The U.S. Commission on Civil Rights was charged last week by the chairman of a key House subcommittee with having prepared amendments used to successfully block passage of a major civil-rights bill.
The staff director of the commission called the charge a “complete fabrication.”
The charge was leveled by Representative Don Edwards, Democrat of California and chairman of the House Subcommittee on Civil and Constitutional Rights. In an Oct. 23 letter to the commission’s chairman, Clarence M. Pendleton Jr., Representative Edwards also asked the commission for “all documents which were submitted to the Congress by commission staff on this legislation,” which died in the Senate’s closing days last month. The House had passed it overwhelmingly last June.
“The subcommittee is greatly disturbed by reports that the commission’s office of general counsel provided extensive assistance ... to Senator [Orrin G.] Hatch in opposing the Civil Rights Act of 1984,” Representative Edwards wrote.
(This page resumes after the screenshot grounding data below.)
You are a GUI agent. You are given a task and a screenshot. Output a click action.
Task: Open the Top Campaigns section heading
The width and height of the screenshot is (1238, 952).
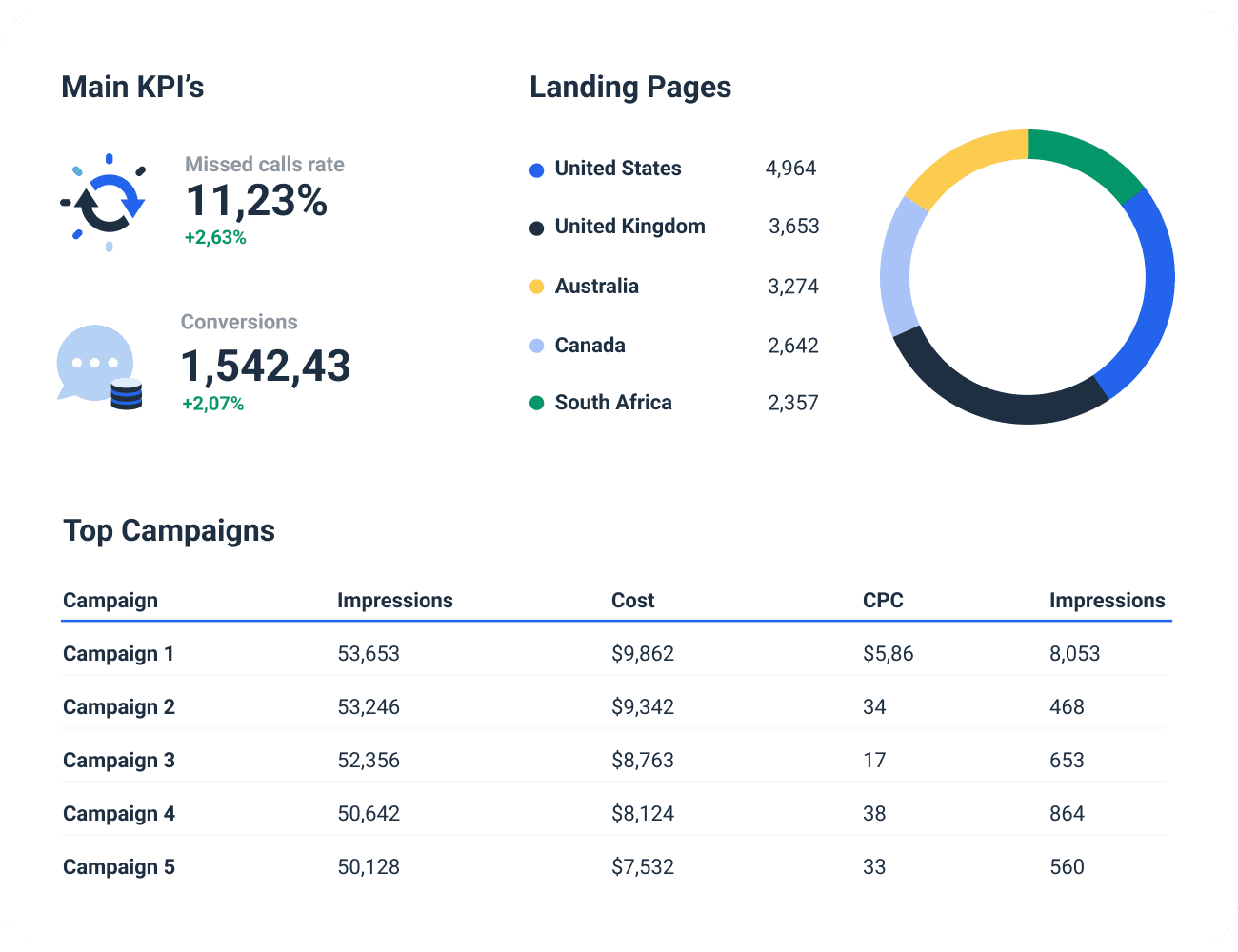(x=169, y=531)
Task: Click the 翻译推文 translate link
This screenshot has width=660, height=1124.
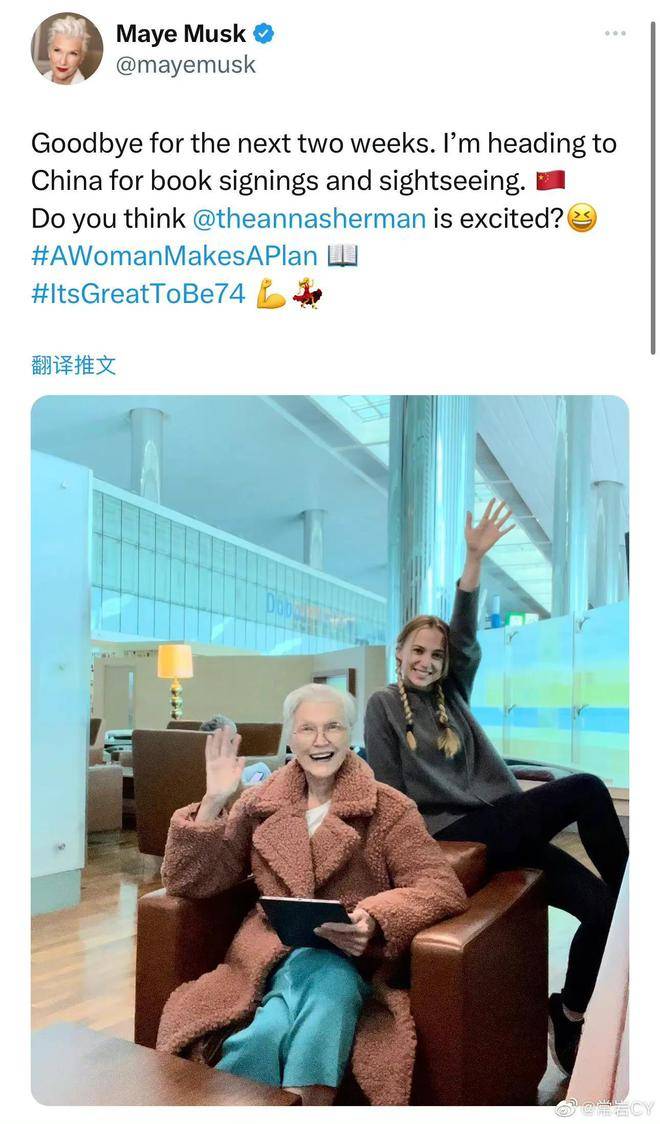Action: pos(73,365)
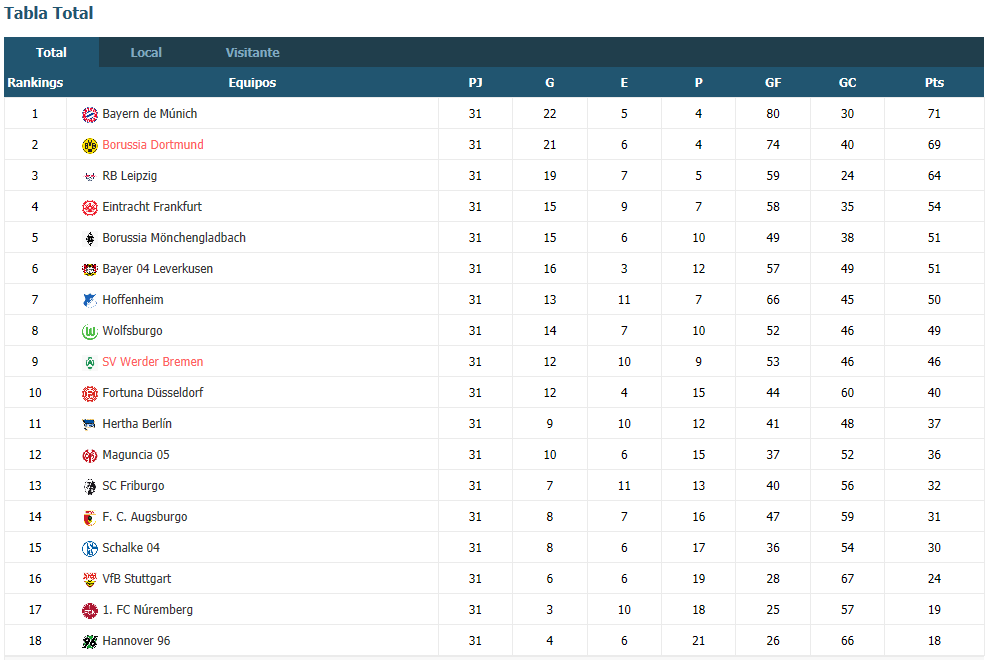Click the Pts column header
This screenshot has width=988, height=660.
pos(934,83)
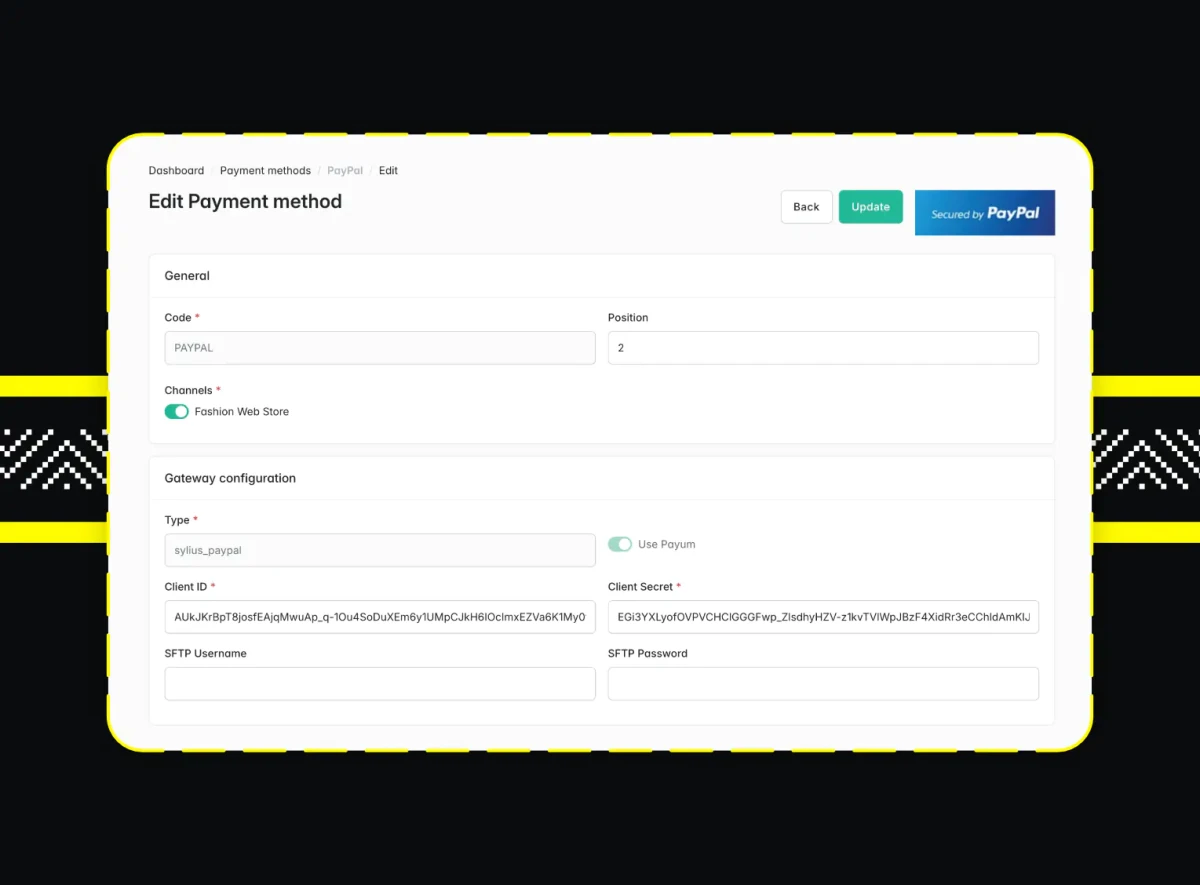The width and height of the screenshot is (1200, 885).
Task: Navigate to Payment methods via breadcrumb
Action: click(265, 170)
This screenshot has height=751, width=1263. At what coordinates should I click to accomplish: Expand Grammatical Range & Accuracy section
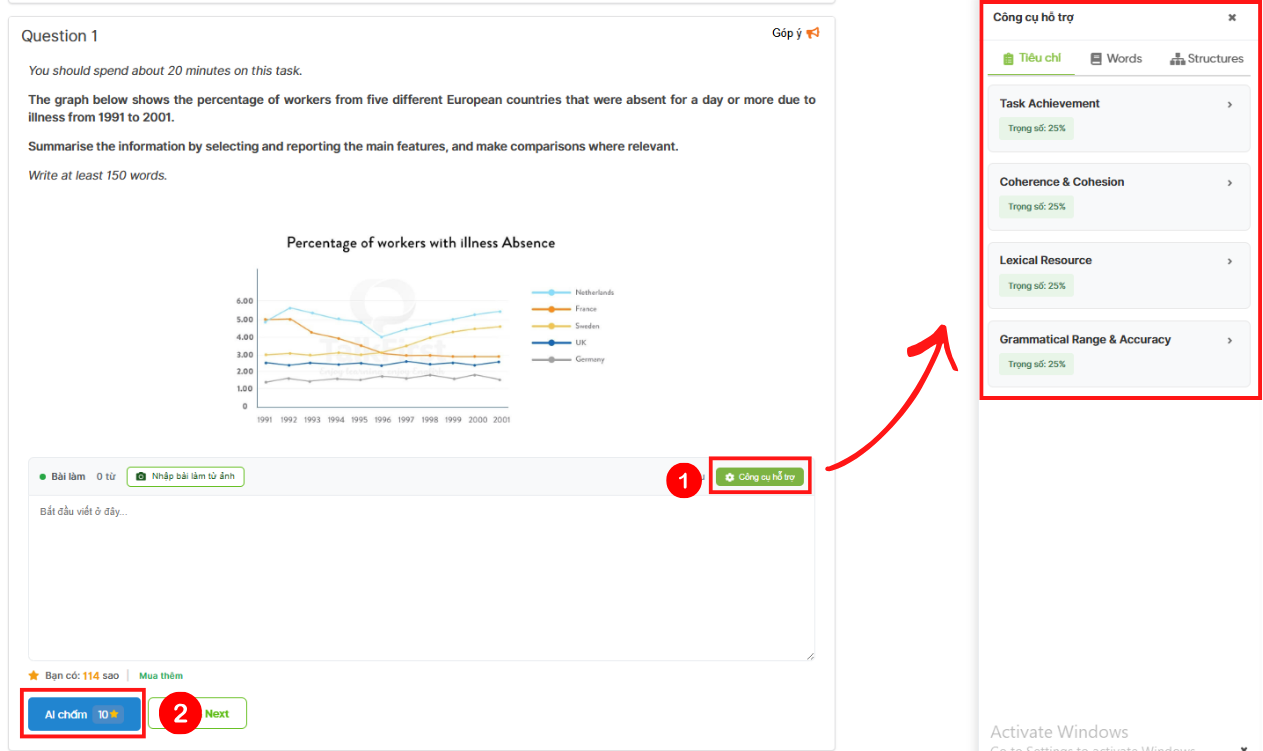(1229, 340)
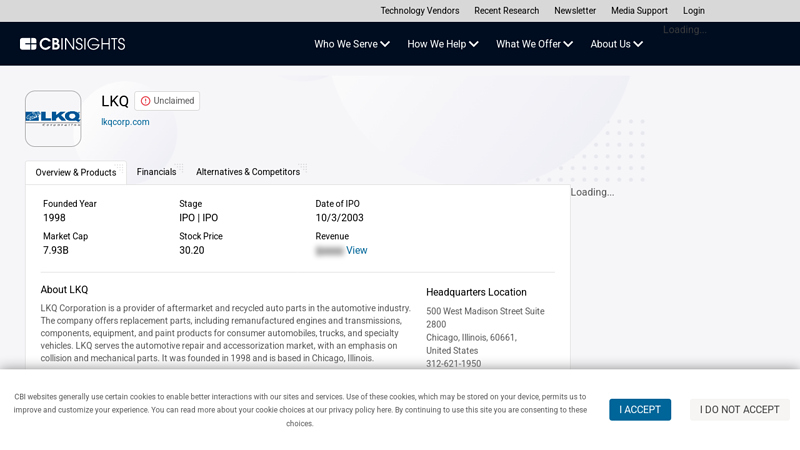Screen dimensions: 800x450
Task: Open Media Support in the top bar
Action: click(639, 11)
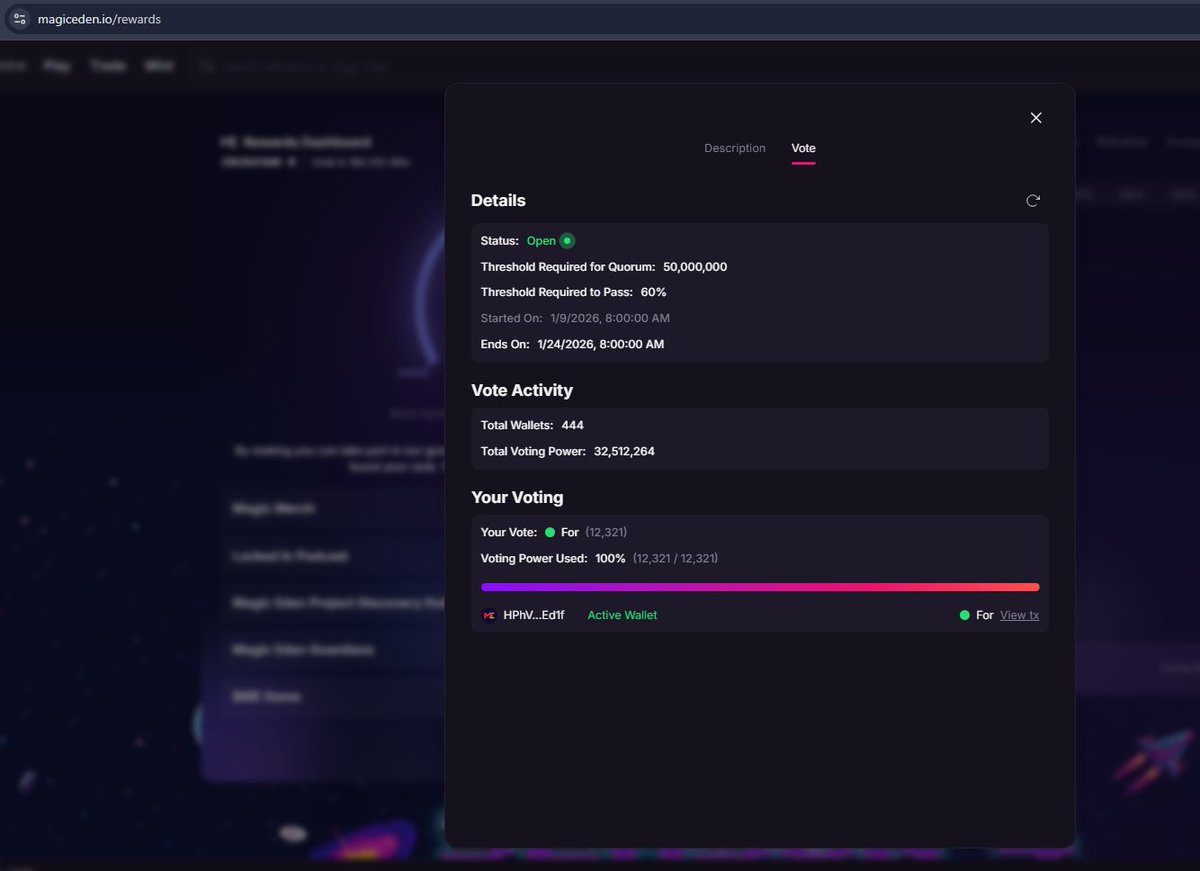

The bill was intended to nullify the U.S. Supreme Court’s narrow interpretation this year of the federal anti-sex-discrimination statute in the case Grove City College v. Bell.
Accusation Denied
In an Oct. 29 response to Representative Edwards, Linda Chavez, the commission’s staff director, denied his accusation but said that she would comply with his request for the documents.
According to Ms. Chavez, the commission supported the civil-rights act of 1984. And the commissionel5lstaff provided analyses of the bill at legislators’ request.
Opponents of the measure used these analyses, which cited possible unintended consequences of the proposed statute’s language, to support their position.
Meanwhile, the measure’s supporters, including Representative Edwards, have vowed to reintroduce it in the House as HR 1, when the Congress reconvenes next year.
At its monthly meeting last Thursday, the commission voted to withhold judgment on the new measure to nullify Grove City.